The line containing "Task: Switch on Use EAN standard bar code" and every line after it to the end of the records: set those down exactly, without any pictures.

• _Material for this exercise_:
******

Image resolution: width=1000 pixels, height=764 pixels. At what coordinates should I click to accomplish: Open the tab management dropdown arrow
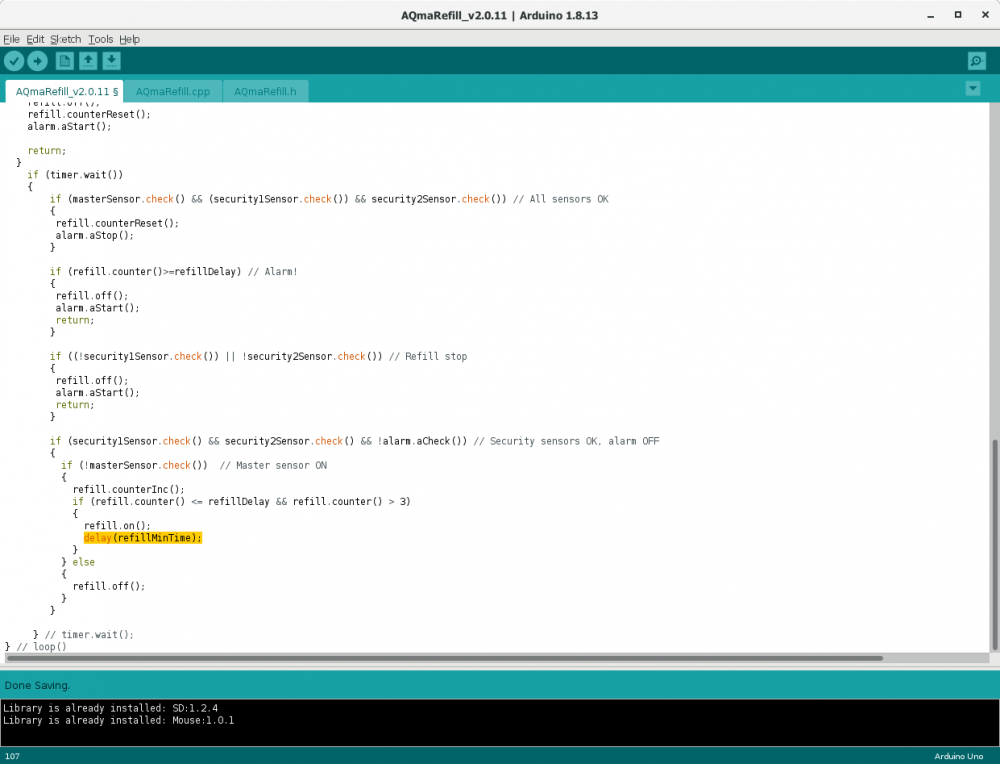971,88
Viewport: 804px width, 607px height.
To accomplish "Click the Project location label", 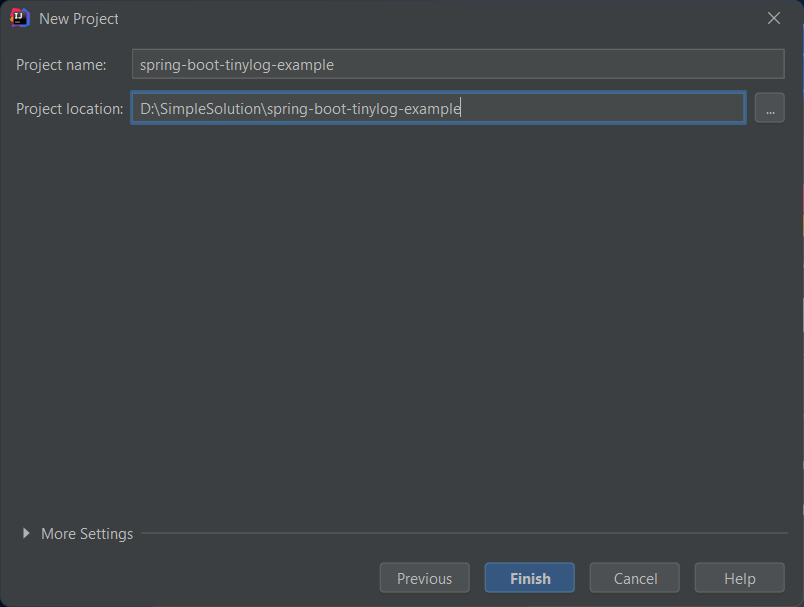I will tap(69, 108).
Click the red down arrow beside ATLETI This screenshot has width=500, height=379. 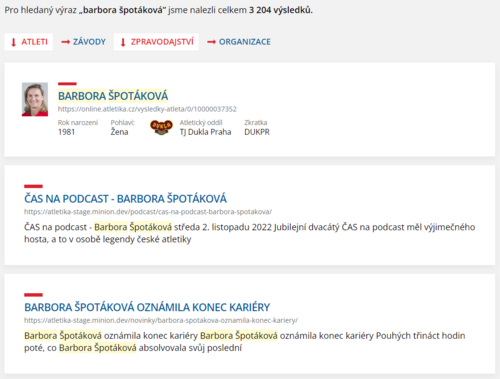pos(14,42)
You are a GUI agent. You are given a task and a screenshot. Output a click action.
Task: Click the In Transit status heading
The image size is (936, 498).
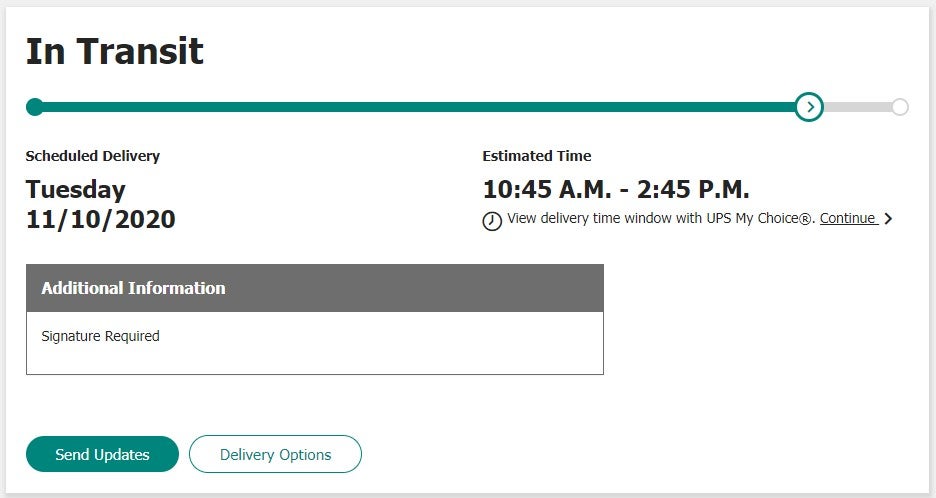[x=114, y=51]

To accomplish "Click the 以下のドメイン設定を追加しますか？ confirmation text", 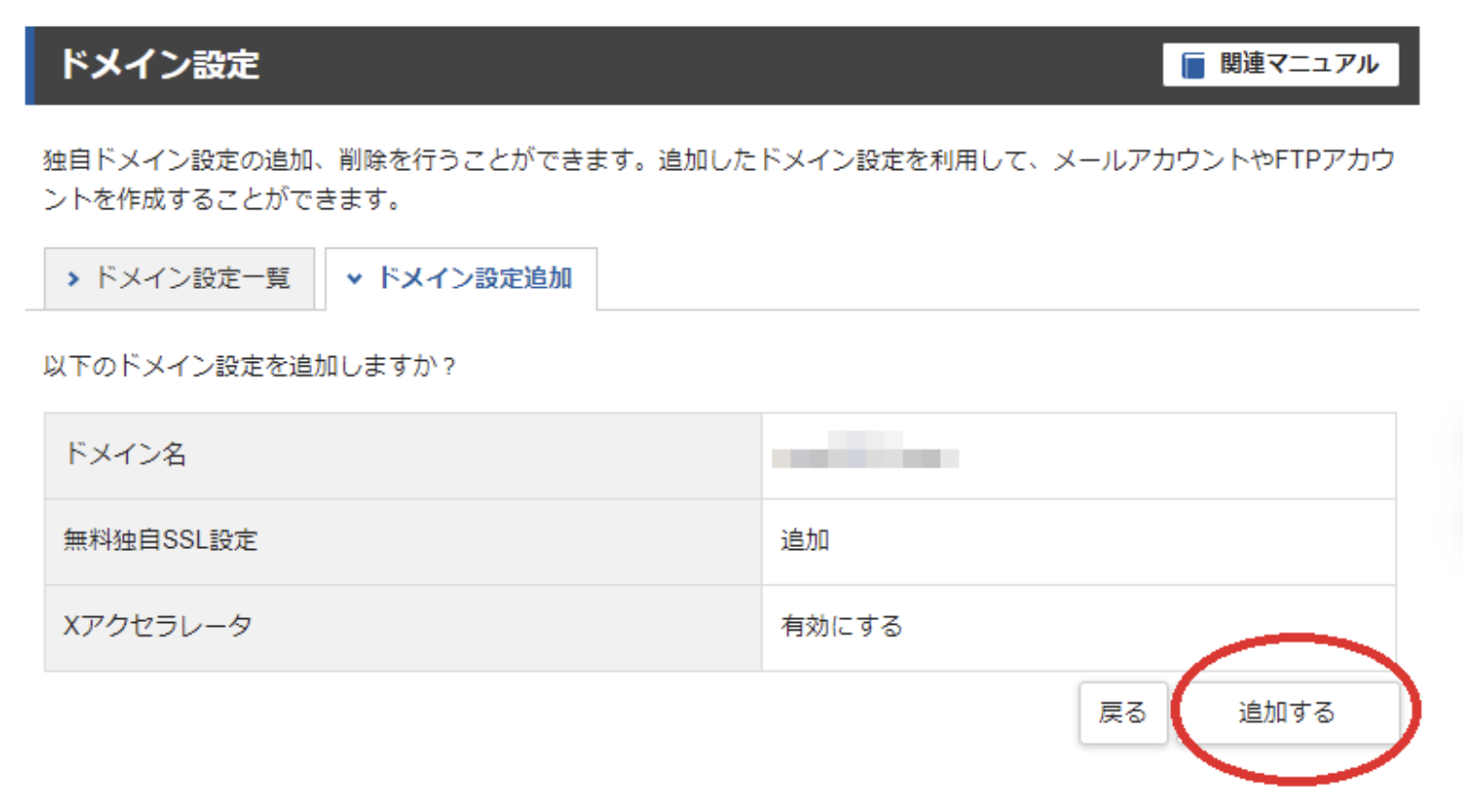I will (x=250, y=366).
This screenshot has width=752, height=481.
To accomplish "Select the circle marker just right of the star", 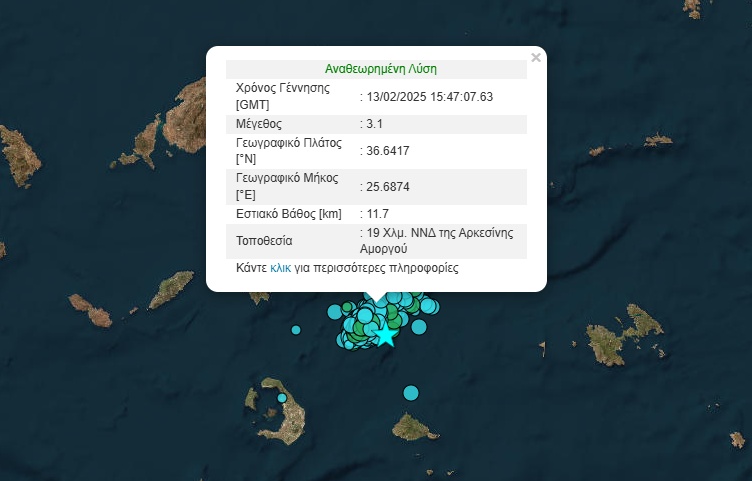I will pyautogui.click(x=418, y=326).
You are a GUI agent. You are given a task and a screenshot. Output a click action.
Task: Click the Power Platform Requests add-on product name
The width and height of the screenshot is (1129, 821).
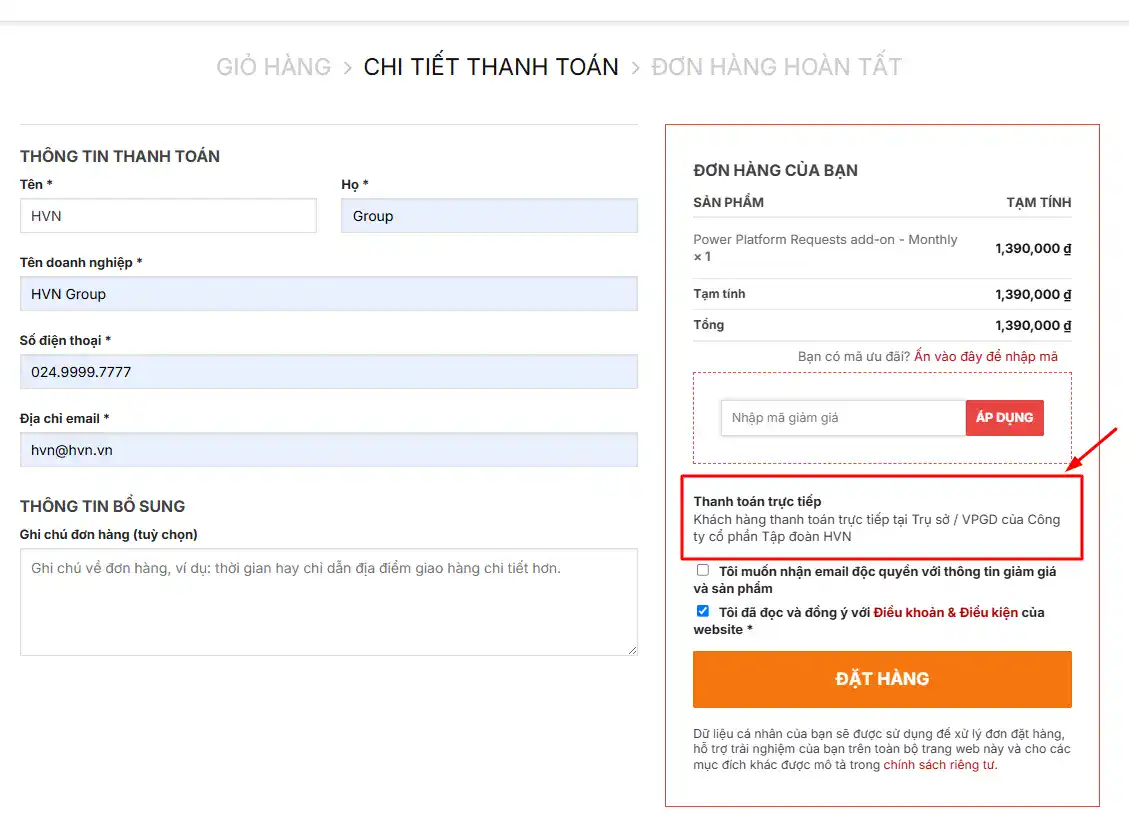click(x=825, y=240)
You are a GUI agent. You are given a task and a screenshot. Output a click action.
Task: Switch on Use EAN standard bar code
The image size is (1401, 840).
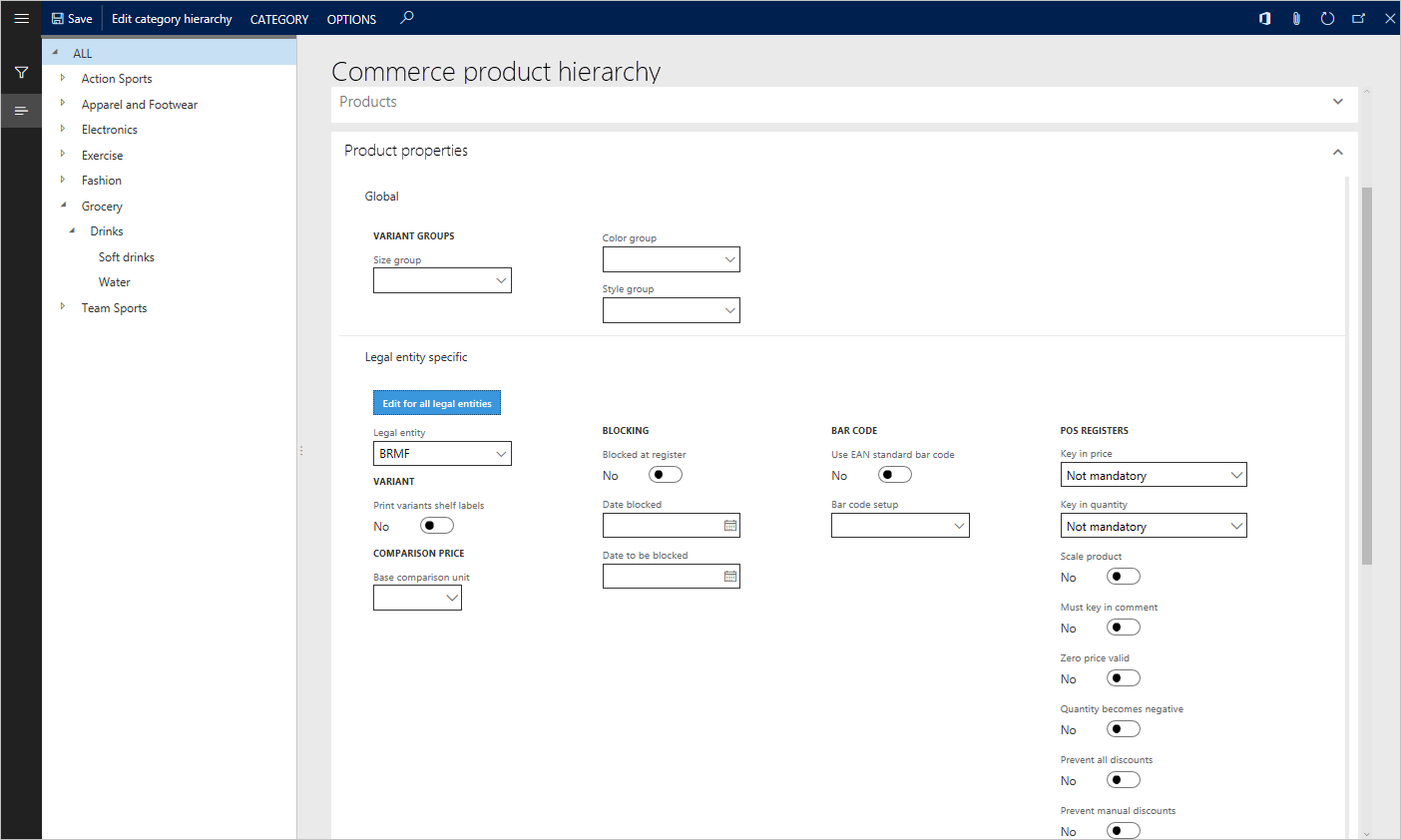894,474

******

• _Answer to this exercise_:
Task: Switch on Use EAN standard bar code
The image size is (1401, 840).
894,474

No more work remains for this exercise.